# Extract
↓↓↓
- Sarigol Rural District Location within Iran
- Coordinates: 36°54′N 57°48′E﻿ / ﻿36.900°N 57.800°E
- Country: Iran
- Province: North Khorasan
- County: Bam and Safibad
- District: Bam
- Established: 2023
- Capital: Dahaneh-ye Ojaq
- Time zone: UTC+3:30 (IRST)

= Sarigol Rural District =

Rural district in North Khorasan province, Iran

Sarigol Rural District (دهستان ساریگل) is in Bam District of Bam and Safiabad County, North Khorasan province, Iran. Its capital is the village of Dahaneh-ye Ojaq, whose population at the time of the 2016 National Census was 1,046 people in 345 households.
↑↑↑
# Dataset
↓↓↓
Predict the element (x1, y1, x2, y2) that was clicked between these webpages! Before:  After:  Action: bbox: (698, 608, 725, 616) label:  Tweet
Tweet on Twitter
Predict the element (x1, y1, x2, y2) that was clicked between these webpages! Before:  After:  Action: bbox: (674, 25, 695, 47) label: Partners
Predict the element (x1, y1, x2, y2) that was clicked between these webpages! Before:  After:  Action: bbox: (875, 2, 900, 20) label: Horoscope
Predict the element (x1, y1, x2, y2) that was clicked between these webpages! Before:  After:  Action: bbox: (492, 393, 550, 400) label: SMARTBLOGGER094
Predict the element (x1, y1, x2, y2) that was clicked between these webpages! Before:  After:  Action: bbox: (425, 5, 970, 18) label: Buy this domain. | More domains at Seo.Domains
↑↑↑
Output the Sarigol Rural District text word for word, starting at "Rural district in" and ending at "in 345 households.".

# Exercise answer
Rural district in North Khorasan province, Iran

Sarigol Rural District (دهستان ساریگل) is in Bam District of Bam and Safiabad County, North Khorasan province, Iran. Its capital is the village of Dahaneh-ye Ojaq, whose population at the time of the 2016 National Census was 1,046 people in 345 households.